*Data for processing:*

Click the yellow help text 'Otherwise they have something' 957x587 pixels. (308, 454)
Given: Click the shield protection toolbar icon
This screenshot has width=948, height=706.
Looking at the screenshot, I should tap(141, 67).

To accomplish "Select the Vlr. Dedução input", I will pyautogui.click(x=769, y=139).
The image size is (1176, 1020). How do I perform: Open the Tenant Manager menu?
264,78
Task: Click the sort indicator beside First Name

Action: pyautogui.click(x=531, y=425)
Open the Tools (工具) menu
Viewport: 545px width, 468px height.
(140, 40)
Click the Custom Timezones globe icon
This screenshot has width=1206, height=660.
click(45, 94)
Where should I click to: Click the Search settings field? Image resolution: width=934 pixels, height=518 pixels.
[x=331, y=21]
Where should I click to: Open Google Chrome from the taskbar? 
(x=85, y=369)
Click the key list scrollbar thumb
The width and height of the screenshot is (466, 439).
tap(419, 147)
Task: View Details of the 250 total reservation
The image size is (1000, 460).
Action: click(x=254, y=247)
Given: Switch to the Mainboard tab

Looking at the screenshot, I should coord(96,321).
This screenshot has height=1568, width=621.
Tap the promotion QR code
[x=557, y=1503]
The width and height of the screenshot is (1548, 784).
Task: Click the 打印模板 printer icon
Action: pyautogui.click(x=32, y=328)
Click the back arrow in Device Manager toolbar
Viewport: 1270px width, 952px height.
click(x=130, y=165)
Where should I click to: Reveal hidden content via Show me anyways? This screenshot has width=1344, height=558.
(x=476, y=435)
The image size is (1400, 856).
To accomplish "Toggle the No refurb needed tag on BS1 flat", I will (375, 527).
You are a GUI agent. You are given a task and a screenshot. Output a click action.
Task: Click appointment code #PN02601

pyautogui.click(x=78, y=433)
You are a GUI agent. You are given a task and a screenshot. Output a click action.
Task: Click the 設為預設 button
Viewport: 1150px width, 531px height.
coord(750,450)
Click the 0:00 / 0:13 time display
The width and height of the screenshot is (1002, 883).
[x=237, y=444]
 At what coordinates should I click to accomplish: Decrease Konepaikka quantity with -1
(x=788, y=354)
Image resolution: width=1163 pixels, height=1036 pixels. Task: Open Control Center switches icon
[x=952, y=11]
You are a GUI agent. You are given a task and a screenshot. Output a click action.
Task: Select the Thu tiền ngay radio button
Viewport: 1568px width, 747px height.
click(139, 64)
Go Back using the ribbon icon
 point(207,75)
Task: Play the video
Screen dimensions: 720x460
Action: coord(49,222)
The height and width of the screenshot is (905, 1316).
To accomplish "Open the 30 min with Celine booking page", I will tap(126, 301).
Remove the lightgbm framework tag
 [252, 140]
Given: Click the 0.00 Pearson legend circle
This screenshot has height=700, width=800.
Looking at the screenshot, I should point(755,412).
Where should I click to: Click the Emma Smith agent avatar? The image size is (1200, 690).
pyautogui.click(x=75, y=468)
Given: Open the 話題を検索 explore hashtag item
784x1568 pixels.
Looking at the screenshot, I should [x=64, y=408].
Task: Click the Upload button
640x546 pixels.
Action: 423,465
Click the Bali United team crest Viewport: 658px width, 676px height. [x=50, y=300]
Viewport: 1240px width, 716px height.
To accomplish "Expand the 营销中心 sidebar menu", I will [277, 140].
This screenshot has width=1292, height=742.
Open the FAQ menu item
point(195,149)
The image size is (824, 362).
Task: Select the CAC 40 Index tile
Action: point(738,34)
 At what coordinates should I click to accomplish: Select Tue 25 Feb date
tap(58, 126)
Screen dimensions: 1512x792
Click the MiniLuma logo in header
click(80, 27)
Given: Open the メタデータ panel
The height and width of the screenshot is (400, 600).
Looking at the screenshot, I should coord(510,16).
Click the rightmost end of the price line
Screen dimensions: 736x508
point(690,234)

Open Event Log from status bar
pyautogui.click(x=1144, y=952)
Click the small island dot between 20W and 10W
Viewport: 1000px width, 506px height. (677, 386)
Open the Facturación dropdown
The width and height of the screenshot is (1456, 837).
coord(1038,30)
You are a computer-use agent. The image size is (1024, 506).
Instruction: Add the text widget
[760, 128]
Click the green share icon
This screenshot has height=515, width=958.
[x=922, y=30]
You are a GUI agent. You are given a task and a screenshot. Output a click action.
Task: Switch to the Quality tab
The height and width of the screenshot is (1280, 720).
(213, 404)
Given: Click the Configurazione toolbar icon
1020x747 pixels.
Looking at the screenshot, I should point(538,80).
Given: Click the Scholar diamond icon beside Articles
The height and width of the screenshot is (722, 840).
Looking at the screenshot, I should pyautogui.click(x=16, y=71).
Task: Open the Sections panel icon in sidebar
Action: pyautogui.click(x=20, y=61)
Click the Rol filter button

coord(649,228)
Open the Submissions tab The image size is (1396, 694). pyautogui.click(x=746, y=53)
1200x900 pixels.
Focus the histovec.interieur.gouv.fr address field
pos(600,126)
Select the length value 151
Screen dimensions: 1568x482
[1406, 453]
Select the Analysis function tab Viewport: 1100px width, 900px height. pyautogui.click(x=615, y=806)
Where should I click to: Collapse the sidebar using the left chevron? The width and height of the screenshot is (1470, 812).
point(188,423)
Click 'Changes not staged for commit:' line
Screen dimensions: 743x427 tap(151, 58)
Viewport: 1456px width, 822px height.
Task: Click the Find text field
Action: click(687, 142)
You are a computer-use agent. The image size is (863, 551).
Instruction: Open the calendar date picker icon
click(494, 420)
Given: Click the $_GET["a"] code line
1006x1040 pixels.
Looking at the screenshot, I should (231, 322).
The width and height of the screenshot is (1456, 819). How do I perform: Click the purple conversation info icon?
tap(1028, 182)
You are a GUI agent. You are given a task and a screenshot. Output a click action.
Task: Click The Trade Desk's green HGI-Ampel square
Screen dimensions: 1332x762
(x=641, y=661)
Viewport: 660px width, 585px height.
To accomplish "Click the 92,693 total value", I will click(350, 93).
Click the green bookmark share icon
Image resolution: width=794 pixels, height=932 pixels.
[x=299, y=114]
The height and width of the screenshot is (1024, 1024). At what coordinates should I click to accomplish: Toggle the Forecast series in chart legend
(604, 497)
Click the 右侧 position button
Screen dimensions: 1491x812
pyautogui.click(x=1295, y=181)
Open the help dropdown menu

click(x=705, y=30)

*Task prompt:*
Edit the records above by replacing every "GUI agent" with "interface agent", leaving all other text unchanged.

*The response:*
Click the yellow help text 'Otherwise they have something' 957x587 pixels. (308, 454)
Given: Click the shield protection toolbar icon
This screenshot has width=948, height=706.
Looking at the screenshot, I should tap(141, 67).

To accomplish "Select the Vlr. Dedução input", I will pyautogui.click(x=769, y=139).
The image size is (1176, 1020). How do I perform: Open the Tenant Manager menu?
264,78
Task: Click the sort indicator beside First Name

Action: pyautogui.click(x=531, y=425)
Open the Tools (工具) menu
Viewport: 545px width, 468px height.
(140, 40)
Click the Custom Timezones globe icon
This screenshot has width=1206, height=660.
click(45, 94)
Where should I click to: Click the Search settings field? Image resolution: width=934 pixels, height=518 pixels.
[x=331, y=21]
Where should I click to: Open Google Chrome from the taskbar? 
(x=85, y=369)
Click the key list scrollbar thumb
The width and height of the screenshot is (466, 439).
tap(419, 147)
Task: View Details of the 250 total reservation
The image size is (1000, 460).
Action: click(x=254, y=247)
Given: Switch to the Mainboard tab

Looking at the screenshot, I should coord(96,321).
This screenshot has height=1568, width=621.
Tap the promotion QR code
[x=557, y=1503]
The width and height of the screenshot is (1548, 784).
Task: Click the 打印模板 printer icon
Action: pyautogui.click(x=32, y=328)
Click the back arrow in Device Manager toolbar
Viewport: 1270px width, 952px height.
click(x=130, y=165)
Where should I click to: Reveal hidden content via Show me anyways? This screenshot has width=1344, height=558.
(x=476, y=435)
The image size is (1400, 856).
To accomplish "Toggle the No refurb needed tag on BS1 flat", I will (375, 527).
You are a interface agent. You are given a task and a screenshot. Output a click action.
Task: Click appointment code #PN02601

pyautogui.click(x=78, y=433)
You are a interface agent. You are given a task and a screenshot. Output a click action.
Task: Click the 設為預設 button
Viewport: 1150px width, 531px height.
coord(750,450)
Click the 0:00 / 0:13 time display
The width and height of the screenshot is (1002, 883).
[x=237, y=444]
 At what coordinates should I click to accomplish: Decrease Konepaikka quantity with -1
(x=788, y=354)
Image resolution: width=1163 pixels, height=1036 pixels. Task: Open Control Center switches icon
[x=952, y=11]
You are a interface agent. You are given a task and a screenshot. Output a click action.
Task: Select the Thu tiền ngay radio button
Viewport: 1568px width, 747px height.
click(139, 64)
Go Back using the ribbon icon
 point(207,75)
Task: Play the video
Screen dimensions: 720x460
Action: coord(49,222)
The height and width of the screenshot is (905, 1316).
To accomplish "Open the 30 min with Celine booking page", I will tap(126, 301).
Remove the lightgbm framework tag
 [252, 140]
Given: Click the 0.00 Pearson legend circle
This screenshot has height=700, width=800.
Looking at the screenshot, I should point(755,412).
Where should I click to: Click the Emma Smith agent avatar? The image size is (1200, 690).
pyautogui.click(x=75, y=468)
Given: Open the 話題を検索 explore hashtag item
784x1568 pixels.
Looking at the screenshot, I should [x=64, y=408].
Task: Click the Upload button
640x546 pixels.
Action: 423,465
Click the Bali United team crest Viewport: 658px width, 676px height. [x=50, y=300]
Viewport: 1240px width, 716px height.
To accomplish "Expand the 营销中心 sidebar menu", I will [277, 140].
This screenshot has width=1292, height=742.
Open the FAQ menu item
point(195,149)
The image size is (824, 362).
Task: Select the CAC 40 Index tile
Action: point(738,34)
 At what coordinates should I click to accomplish: Select Tue 25 Feb date
tap(58, 126)
Screen dimensions: 1512x792
Click the MiniLuma logo in header
click(80, 27)
Given: Open the メタデータ panel
The height and width of the screenshot is (400, 600).
Looking at the screenshot, I should coord(510,16).
Click the rightmost end of the price line
Screen dimensions: 736x508
point(690,234)

Open Event Log from status bar
pyautogui.click(x=1144, y=952)
Click the small island dot between 20W and 10W
Viewport: 1000px width, 506px height. (677, 386)
Open the Facturación dropdown
The width and height of the screenshot is (1456, 837).
coord(1038,30)
You are a computer-use agent. The image size is (1024, 506).
Instruction: Add the text widget
[760, 128]
Click the green share icon
This screenshot has height=515, width=958.
[x=922, y=30]
You are a interface agent. You are given a task and a screenshot. Output a click action.
Task: Switch to the Quality tab
The height and width of the screenshot is (1280, 720).
(213, 404)
Given: Click the Configurazione toolbar icon
1020x747 pixels.
Looking at the screenshot, I should point(538,80).
Given: Click the Scholar diamond icon beside Articles
The height and width of the screenshot is (722, 840).
Looking at the screenshot, I should pyautogui.click(x=16, y=71).
Task: Open the Sections panel icon in sidebar
Action: pyautogui.click(x=20, y=61)
Click the Rol filter button

coord(649,228)
Open the Submissions tab The image size is (1396, 694). pyautogui.click(x=746, y=53)
1200x900 pixels.
Focus the histovec.interieur.gouv.fr address field
pos(600,126)
Select the length value 151
Screen dimensions: 1568x482
[1406, 453]
Select the Analysis function tab Viewport: 1100px width, 900px height. pyautogui.click(x=615, y=806)
Where should I click to: Collapse the sidebar using the left chevron? The width and height of the screenshot is (1470, 812).
point(188,423)
Click 'Changes not staged for commit:' line
Screen dimensions: 743x427 tap(151, 58)
Viewport: 1456px width, 822px height.
Task: Click the Find text field
Action: click(687, 142)
You are a computer-use agent. The image size is (863, 551).
Instruction: Open the calendar date picker icon
click(494, 420)
Given: Click the $_GET["a"] code line
1006x1040 pixels.
Looking at the screenshot, I should (231, 322).
The width and height of the screenshot is (1456, 819). How do I perform: Click the purple conversation info icon?
tap(1028, 182)
You are a interface agent. You are given a task and a screenshot. Output a click action.
Task: Click The Trade Desk's green HGI-Ampel square
Screen dimensions: 1332x762
(x=641, y=661)
Viewport: 660px width, 585px height.
To accomplish "Click the 92,693 total value", I will click(350, 93).
Click the green bookmark share icon
Image resolution: width=794 pixels, height=932 pixels.
[x=299, y=114]
The height and width of the screenshot is (1024, 1024). At what coordinates should I click to accomplish: Toggle the Forecast series in chart legend
(604, 497)
Click the 右侧 position button
Screen dimensions: 1491x812
pyautogui.click(x=1295, y=181)
Open the help dropdown menu

click(x=705, y=30)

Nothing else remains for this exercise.